Design, train, and evaluate a deep learning model using tabular data from the Kaggle Higgs Boson Machine Learning Challenge.

---

## 1. Data Preparation

```python
import pandas as pd
import numpy as np
from sklearn.model_selection import train_test_split
from sklearn.preprocessing import StandardScaler
from sklearn.metrics import accuracy_score, precision_score, recall_score, f1_score, confusion_matrix, roc_auc_score, roc_curve
import matplotlib.pyplot as plt
import seaborn as sns

# Load dataset
df = pd.read_csv("training.csv")  # Replace with your actual file path

# Drop non-feature columns if any
if 'EventId' in df.columns:
    df.drop(['EventId', 'Weight'], axis=1, inplace=True, errors='ignore')

# Replace -999.0 with NaN and fill with mean
df.replace(-999.0, np.nan, inplace=True)
df.fillna(df.mean(), inplace=True)

# Separate features and target
X = df.drop('Label', axis=1)
y = df['Label'].map({'s': 1, 'b': 0})

# Normalize features
scaler = StandardScaler()
X_scaled = scaler.fit_transform(X)

# Train/Val/Test split
X_train, X_temp, y_train, y_temp = train_test_split(X_scaled, y, test_size=0.3, random_state=42)
X_val, X_test, y_val, y_test = train_test_split(X_temp, y_temp, test_size=0.5, random_state=42)
```

---

## 2. Model Building (Deep Learning)

```python
import tensorflow as tf
from tensorflow.keras.models import Sequential
from tensorflow.keras.layers import Dense, Dropout, BatchNormalization
from tensorflow.keras.callbacks import EarlyStopping, ReduceLROnPlateau

model = Sequential([
    Dense(128, activation='relu', input_shape=(X_train.shape[1],)),
    BatchNormalization(),
    Dropout(0.3),
    Dense(64, activation='relu'),
    Dropout(0.3),
    Dense(1, activation='sigmoid')
])

model.compile(optimizer='adam', loss='binary_crossentropy', metrics=['accuracy'])

callbacks = [
    EarlyStopping(patience=5, restore_best_weights=True),
    ReduceLROnPlateau(patience=3, factor=0.5)
]

history = model.fit(
    X_train, y_train,
    validation_data=(X_val, y_val),
    epochs=50,
    batch_size=256,
    callbacks=callbacks,
    verbose=1
)
```

---

## 3. Model Evaluation

```python
# Plot accuracy/loss
plt.figure(figsize=(14, 5))
plt.subplot(1, 2, 1)
plt.plot(history.history['accuracy'], label='Train')
plt.plot(history.history['val_accuracy'], label='Val')
plt.title('Accuracy')
plt.legend()

plt.subplot(1, 2, 2)
plt.plot(history.history['loss'], label='Train')
plt.plot(history.history['val_loss'], label='Val')
plt.title('Loss')
plt.legend()
plt.show()

# Evaluate
y_pred_probs = model.predict(X_test)
y_pred = (y_pred_probs > 0.5).astype(int)

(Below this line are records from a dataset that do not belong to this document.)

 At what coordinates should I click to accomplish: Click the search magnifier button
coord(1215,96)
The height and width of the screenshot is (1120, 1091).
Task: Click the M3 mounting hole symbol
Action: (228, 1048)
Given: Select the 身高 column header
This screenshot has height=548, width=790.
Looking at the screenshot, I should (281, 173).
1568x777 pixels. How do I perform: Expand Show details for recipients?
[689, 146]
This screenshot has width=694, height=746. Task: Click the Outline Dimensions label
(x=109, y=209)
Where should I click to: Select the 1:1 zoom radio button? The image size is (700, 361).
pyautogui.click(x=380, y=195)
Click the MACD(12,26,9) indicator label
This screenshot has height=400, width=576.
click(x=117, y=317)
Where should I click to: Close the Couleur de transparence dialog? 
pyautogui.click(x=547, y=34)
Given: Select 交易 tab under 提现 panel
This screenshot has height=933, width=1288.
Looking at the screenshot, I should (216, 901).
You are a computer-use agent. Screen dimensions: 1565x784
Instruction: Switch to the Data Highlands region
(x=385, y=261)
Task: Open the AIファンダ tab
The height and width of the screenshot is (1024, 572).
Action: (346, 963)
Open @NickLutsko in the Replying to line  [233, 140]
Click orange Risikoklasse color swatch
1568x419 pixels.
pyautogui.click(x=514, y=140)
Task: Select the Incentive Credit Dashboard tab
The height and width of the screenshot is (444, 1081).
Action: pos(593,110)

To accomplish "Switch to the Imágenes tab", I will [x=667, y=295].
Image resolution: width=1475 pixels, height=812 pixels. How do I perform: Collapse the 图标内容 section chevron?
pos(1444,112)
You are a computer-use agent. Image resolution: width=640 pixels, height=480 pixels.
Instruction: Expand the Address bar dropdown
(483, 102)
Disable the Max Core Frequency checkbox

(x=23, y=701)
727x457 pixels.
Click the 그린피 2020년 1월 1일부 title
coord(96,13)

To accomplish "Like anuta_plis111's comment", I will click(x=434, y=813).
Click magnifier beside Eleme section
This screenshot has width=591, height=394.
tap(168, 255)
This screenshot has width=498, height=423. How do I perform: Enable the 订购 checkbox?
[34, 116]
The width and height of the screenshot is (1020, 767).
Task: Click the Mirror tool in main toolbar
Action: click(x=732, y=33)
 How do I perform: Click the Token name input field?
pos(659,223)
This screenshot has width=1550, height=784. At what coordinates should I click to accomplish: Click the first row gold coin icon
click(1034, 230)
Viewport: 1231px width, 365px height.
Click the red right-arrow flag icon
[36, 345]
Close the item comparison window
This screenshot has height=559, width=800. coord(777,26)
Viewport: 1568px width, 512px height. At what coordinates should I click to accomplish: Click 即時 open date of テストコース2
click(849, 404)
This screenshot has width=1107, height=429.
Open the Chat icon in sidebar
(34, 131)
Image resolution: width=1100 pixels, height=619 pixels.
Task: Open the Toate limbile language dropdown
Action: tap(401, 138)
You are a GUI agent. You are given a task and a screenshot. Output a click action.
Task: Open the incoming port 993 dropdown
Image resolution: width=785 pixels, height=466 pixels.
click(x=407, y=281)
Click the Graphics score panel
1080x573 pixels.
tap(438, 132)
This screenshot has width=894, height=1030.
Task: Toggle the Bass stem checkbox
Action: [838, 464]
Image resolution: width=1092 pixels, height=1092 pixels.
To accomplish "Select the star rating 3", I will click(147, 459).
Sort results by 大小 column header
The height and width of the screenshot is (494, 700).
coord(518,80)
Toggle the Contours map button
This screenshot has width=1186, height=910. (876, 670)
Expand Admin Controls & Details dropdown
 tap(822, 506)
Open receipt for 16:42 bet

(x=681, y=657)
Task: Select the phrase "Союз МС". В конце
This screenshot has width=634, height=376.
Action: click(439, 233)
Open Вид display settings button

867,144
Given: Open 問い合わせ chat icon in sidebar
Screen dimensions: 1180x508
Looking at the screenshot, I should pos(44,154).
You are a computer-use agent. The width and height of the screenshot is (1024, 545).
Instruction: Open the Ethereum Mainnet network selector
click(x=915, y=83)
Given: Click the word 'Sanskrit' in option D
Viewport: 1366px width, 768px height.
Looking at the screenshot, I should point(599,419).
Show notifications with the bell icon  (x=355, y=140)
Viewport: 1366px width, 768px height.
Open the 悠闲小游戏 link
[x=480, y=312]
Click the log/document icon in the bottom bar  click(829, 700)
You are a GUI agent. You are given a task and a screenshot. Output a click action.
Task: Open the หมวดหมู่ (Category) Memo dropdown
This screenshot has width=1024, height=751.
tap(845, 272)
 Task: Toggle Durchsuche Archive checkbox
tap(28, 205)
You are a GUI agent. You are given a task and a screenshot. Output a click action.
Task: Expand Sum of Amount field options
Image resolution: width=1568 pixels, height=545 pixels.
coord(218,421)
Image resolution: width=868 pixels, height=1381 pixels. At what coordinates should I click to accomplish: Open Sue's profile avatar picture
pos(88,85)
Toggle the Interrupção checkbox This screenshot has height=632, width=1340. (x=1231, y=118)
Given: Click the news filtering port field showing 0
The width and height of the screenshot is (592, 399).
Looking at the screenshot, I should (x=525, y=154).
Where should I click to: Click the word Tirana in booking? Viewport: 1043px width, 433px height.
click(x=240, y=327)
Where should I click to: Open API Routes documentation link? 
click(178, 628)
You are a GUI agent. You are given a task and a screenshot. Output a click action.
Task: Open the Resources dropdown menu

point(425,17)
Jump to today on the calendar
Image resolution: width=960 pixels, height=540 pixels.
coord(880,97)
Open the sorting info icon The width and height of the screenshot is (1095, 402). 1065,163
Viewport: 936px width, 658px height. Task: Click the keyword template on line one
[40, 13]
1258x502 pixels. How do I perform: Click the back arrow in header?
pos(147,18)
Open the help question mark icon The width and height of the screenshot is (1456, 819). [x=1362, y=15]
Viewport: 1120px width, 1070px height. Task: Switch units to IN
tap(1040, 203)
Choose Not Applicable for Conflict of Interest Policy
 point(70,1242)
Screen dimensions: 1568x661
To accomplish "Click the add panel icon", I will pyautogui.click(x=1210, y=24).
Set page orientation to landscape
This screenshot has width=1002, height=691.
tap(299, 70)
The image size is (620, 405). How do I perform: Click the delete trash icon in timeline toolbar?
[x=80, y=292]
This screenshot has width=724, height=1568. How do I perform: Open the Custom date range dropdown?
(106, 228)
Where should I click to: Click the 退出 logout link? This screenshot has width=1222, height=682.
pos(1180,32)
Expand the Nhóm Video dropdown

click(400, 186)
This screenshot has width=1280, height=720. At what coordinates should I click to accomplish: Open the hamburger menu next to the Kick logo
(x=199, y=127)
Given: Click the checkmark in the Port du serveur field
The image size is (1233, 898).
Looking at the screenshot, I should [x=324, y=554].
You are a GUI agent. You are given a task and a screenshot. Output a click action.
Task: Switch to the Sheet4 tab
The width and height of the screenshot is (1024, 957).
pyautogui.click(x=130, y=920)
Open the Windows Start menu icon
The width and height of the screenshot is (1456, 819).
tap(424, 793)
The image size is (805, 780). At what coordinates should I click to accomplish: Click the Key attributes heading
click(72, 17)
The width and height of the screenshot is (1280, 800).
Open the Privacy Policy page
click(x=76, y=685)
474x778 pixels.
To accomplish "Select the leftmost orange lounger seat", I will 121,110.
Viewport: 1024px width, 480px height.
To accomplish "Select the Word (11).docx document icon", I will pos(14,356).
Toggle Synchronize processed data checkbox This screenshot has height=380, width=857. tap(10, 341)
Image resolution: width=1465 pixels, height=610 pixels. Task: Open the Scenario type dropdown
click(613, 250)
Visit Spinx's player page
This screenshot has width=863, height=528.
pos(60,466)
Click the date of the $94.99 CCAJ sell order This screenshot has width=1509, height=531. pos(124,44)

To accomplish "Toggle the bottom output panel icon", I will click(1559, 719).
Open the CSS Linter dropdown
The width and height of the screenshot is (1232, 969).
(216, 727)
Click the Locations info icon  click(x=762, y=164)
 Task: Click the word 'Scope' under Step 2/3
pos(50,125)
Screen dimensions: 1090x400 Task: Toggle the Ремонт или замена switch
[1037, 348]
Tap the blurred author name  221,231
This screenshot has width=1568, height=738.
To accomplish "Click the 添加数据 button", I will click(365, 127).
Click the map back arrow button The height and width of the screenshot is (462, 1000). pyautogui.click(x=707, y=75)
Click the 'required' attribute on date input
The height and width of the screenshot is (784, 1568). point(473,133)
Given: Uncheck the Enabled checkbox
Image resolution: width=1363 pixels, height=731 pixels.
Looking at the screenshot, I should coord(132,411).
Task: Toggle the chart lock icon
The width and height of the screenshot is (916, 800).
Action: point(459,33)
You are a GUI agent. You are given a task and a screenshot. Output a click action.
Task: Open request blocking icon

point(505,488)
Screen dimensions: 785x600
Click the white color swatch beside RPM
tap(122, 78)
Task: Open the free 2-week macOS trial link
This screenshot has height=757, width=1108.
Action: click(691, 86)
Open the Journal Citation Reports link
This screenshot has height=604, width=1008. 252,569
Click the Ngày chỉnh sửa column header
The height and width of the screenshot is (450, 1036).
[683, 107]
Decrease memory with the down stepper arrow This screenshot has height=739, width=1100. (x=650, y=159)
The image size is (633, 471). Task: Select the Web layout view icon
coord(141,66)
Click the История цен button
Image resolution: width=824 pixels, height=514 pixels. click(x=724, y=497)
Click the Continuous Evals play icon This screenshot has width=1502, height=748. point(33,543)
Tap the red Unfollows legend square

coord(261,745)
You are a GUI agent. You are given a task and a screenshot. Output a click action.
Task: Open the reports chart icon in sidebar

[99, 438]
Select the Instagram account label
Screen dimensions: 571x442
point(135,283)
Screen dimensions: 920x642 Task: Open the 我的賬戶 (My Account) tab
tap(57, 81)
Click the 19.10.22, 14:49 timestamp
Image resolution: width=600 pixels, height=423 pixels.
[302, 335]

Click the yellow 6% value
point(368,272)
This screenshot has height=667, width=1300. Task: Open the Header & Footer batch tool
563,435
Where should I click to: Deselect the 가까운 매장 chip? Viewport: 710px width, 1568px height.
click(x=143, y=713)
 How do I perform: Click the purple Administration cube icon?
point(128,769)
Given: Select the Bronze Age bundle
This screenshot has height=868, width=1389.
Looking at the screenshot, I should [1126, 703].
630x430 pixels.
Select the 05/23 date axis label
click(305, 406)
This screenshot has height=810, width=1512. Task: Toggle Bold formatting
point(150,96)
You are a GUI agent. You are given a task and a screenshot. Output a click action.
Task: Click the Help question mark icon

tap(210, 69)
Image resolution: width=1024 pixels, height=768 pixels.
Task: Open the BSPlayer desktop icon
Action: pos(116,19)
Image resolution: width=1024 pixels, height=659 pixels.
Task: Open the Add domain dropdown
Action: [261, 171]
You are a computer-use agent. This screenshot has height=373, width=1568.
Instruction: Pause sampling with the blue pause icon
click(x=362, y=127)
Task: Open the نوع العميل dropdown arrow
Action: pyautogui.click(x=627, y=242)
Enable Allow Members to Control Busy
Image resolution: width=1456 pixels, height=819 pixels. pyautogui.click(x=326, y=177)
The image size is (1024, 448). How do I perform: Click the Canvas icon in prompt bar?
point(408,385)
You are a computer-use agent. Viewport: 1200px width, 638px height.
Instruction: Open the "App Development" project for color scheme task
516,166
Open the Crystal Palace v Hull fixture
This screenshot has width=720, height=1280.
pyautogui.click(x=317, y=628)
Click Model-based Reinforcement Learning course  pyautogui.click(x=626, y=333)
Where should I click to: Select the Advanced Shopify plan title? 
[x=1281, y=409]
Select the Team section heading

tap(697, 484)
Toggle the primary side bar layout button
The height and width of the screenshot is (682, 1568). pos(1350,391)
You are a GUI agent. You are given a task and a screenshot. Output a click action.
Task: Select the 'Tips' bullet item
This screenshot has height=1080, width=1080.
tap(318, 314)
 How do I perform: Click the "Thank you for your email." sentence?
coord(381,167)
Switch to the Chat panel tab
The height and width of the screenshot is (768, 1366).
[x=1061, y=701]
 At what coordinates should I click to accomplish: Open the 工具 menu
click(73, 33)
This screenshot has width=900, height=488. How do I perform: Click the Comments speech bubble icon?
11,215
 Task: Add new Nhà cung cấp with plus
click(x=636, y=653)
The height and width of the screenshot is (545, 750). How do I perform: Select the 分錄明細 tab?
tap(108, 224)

acc = accuracy_score(y_test, y_pred)
prec = precision_score(y_test, y_pred)
rec = recall_score(y_test, y_pred)
f1 = f1_score(y_test, y_pred)
roc = roc_auc_score(y_test, y_pred_probs)

print(f"Accuracy: {acc:.4f}")
print(f"Precision: {prec:.4f}")
print(f"Recall: {rec:.4f}")
print(f"F1 Score: {f1:.4f}")
print(f"ROC AUC: {roc:.4f}")

# Confusion Matrix
cm = confusion_matrix(y_test, y_pred)
sns.heatmap(cm, annot=True, fmt='d', cmap='Blues')
plt.xlabel("Predicted")
plt.ylabel("True")
plt.title("Confusion Matrix")
plt.show()

# ROC Curve
fpr, tpr, _ = roc_curve(y_test, y_pred_probs)
plt.plot(fpr, tpr, label=f'AUC = {roc:.2f}')
plt.xlabel("False Positive Rate")
plt.ylabel("True Positive Rate")
plt.title("ROC Curve")
plt.legend()
plt.grid()
plt.show()
```

---

## 4. Baseline Comparison with XGBoost

```python
import xgboost as xgb

xgb_model = xgb.XGBClassifier(use_label_encoder=False, eval_metric='logloss')
xgb_model.fit(X_train, y_train)

xgb_pred = xgb_model.predict(X_test)
xgb_prob = xgb_model.predict_proba(X_test)[:, 1]

print("XGBoost Accuracy:", accuracy_score(y_test, xgb_pred))
print("XGBoost F1 Score:", f1_score(y_test, xgb_pred))
print("XGBoost ROC AUC:", roc_auc_score(y_test, xgb_prob))
```

---

## 5. Reflection

**Q: How did model depth and activation affect performance?**  
Deeper models with ReLU performed better up to a point, but introduced overfitting if not regularized.

**Q: What helped mitigate overfitting?**  
Dropout, BatchNormalization, and EarlyStopping helped prevent overfitting.

**Q: How did the learning rate and optimizer affect convergence?**  
Adam showed faster convergence; tuning `ReduceLROnPlateau` improved stability.

**Q: What would you improve with more time or compute?**  
I would tune hyperparameters with Keras Tuner, perform cross-validation, and try ensemble techniques.